The UK banking world has been rocked by a series of scandals concerning the practice of selling payment protection insurance and the way they fix interest rates. Payment protection insurance, or PPI, is also known as loan repayment insurance. PPI was designed to make sure that loan borrowers would have protection in case they should find themselves in a position where they can not repay their loans. The scandal concerns the alleged mis-selling of these insurance policies, as many of the customers who held them were not even aware that they had purchased PPI. Along with the effects of the PPI case, London’s banks have also had to face down the specter of the continuing Libor scandals.
These PPI loans were sold to people who did not need them. Often, they would be sold to people who were self-employed and could not claim this protection, or were just tacked on to the end of insurance purchases without letting the consumer know. These purchases would pad the commission made by the agent selling the PPI. An initial estimate for payouts when the mis-selling was made public in 2011 was 1 billion pounds. That initial estimate was quite low.

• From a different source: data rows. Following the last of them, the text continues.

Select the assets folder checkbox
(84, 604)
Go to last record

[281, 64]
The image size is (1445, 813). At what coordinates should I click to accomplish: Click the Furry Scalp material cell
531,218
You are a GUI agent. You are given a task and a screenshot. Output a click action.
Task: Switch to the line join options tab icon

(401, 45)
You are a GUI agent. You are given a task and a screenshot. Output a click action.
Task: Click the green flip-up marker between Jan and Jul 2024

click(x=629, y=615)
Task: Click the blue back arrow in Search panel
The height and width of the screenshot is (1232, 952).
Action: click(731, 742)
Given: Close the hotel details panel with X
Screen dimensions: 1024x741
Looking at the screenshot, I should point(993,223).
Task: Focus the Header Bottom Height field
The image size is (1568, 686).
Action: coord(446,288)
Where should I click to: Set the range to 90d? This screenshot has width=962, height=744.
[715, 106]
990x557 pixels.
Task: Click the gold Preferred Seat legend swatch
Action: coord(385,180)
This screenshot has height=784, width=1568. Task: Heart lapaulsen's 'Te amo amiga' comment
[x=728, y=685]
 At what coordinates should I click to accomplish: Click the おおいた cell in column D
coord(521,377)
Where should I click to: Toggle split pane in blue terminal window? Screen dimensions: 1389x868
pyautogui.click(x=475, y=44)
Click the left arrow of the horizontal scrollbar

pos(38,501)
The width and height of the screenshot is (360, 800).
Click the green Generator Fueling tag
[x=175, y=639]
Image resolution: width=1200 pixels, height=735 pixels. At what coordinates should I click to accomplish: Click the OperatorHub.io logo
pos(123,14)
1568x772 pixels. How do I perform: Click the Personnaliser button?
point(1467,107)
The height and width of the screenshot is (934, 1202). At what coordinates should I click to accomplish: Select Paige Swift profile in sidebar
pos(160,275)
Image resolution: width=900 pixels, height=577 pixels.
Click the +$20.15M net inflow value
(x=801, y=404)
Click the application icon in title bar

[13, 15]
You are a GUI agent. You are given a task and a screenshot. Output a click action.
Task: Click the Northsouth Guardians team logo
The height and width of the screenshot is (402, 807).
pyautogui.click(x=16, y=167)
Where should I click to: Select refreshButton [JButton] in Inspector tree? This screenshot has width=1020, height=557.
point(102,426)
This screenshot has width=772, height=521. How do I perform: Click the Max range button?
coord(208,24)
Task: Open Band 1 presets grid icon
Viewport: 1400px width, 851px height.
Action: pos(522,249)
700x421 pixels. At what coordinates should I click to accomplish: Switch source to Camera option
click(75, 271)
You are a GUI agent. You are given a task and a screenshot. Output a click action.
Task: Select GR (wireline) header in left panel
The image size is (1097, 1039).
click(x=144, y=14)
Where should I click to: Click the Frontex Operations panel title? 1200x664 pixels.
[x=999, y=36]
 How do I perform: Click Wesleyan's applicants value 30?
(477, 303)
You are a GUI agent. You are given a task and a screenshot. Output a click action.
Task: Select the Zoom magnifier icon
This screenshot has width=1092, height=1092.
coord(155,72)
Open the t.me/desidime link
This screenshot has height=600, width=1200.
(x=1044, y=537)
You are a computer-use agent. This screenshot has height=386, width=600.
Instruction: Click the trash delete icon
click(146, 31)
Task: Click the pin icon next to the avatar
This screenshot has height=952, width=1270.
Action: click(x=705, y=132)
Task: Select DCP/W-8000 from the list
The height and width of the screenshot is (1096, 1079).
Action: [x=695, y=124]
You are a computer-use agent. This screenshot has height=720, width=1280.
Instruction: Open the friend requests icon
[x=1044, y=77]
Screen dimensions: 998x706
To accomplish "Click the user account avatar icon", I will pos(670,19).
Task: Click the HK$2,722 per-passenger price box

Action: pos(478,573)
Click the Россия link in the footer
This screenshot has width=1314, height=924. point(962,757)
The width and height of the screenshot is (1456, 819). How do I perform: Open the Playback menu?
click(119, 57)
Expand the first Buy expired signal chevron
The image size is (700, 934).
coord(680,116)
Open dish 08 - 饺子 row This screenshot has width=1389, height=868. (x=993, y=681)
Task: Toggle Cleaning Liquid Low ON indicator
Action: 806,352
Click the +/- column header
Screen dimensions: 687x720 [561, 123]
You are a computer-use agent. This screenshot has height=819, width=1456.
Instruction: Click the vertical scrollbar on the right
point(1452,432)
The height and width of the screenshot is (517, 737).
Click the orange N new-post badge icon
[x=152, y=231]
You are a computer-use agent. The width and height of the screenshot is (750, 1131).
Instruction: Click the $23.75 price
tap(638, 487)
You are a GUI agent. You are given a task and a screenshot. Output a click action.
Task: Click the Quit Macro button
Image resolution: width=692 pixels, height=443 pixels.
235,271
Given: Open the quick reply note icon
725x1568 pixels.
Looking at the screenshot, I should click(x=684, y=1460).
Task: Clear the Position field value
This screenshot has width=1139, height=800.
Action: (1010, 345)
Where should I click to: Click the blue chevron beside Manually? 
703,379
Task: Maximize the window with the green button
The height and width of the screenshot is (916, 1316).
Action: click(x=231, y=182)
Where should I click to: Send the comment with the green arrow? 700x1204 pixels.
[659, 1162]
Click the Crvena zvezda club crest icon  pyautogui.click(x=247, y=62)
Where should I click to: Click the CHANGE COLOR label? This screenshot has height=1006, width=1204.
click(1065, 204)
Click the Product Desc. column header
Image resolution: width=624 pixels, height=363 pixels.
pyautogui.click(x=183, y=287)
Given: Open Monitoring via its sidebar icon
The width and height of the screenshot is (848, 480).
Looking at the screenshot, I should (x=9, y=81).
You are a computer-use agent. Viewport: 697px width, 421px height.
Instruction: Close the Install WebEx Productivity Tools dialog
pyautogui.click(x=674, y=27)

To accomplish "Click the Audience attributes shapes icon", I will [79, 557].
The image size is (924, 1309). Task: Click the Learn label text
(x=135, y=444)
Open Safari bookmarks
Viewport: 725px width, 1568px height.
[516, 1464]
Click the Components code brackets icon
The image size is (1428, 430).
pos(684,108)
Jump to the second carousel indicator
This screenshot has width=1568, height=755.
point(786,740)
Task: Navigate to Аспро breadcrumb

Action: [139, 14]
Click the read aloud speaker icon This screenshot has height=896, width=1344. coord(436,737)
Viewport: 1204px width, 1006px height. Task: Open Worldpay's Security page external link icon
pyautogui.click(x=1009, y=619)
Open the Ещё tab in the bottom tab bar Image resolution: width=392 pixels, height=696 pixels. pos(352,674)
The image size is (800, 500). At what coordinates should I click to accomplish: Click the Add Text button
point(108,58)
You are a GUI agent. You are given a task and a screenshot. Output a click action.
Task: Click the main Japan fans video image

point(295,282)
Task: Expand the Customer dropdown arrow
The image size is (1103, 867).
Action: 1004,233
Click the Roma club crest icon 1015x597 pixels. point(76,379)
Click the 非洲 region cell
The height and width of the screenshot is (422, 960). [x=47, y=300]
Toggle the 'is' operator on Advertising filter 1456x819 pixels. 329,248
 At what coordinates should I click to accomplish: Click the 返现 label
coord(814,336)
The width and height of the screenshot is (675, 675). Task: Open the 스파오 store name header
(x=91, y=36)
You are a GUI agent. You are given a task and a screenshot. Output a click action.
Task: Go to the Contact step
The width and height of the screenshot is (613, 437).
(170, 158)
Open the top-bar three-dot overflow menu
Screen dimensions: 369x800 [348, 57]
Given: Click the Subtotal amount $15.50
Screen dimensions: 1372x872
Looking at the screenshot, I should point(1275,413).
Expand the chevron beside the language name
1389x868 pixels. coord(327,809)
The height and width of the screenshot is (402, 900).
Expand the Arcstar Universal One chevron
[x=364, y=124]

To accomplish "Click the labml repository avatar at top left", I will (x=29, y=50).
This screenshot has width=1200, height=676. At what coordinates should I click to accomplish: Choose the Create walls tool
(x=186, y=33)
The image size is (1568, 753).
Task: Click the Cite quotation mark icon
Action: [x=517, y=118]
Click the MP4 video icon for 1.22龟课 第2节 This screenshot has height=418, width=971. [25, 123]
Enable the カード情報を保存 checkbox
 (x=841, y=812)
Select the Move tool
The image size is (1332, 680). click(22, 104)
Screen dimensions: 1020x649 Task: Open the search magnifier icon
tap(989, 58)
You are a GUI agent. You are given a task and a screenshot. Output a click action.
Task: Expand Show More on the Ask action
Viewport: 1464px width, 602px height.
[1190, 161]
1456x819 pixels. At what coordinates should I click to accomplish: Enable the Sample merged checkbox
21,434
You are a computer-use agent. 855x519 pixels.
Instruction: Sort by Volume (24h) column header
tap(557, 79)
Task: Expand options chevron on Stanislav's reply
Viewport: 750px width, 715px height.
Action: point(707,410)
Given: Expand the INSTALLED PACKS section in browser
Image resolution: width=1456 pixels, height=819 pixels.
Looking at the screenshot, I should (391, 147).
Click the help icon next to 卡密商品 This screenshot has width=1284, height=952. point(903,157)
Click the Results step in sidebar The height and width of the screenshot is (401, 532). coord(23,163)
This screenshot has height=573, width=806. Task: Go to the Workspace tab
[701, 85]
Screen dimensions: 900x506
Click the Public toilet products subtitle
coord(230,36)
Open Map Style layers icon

Not only has the PPI scandal affected the UK’s financial world, it continues to have to deal with the Libor scandal. Libor, which stands for London Interbank Offered Rate, is the interest rate that banks charge other banks for borrowing money. In 2008, it was discovered that the bankers in charge of Libor were reporting interest rats that were much lower than they actually were. This allowed bankers to profit on the falsely inflated and deflated rates. Emails clearly showed London bankers colluding with New York traders to keep the rates down for their own benefit. Millions of pounds in fines were imposed on UK banks, and jail time could be handed down to the most egregious actors in the scandal. As of June, some of these bankers are looking like they could be facing up to seven years in prison.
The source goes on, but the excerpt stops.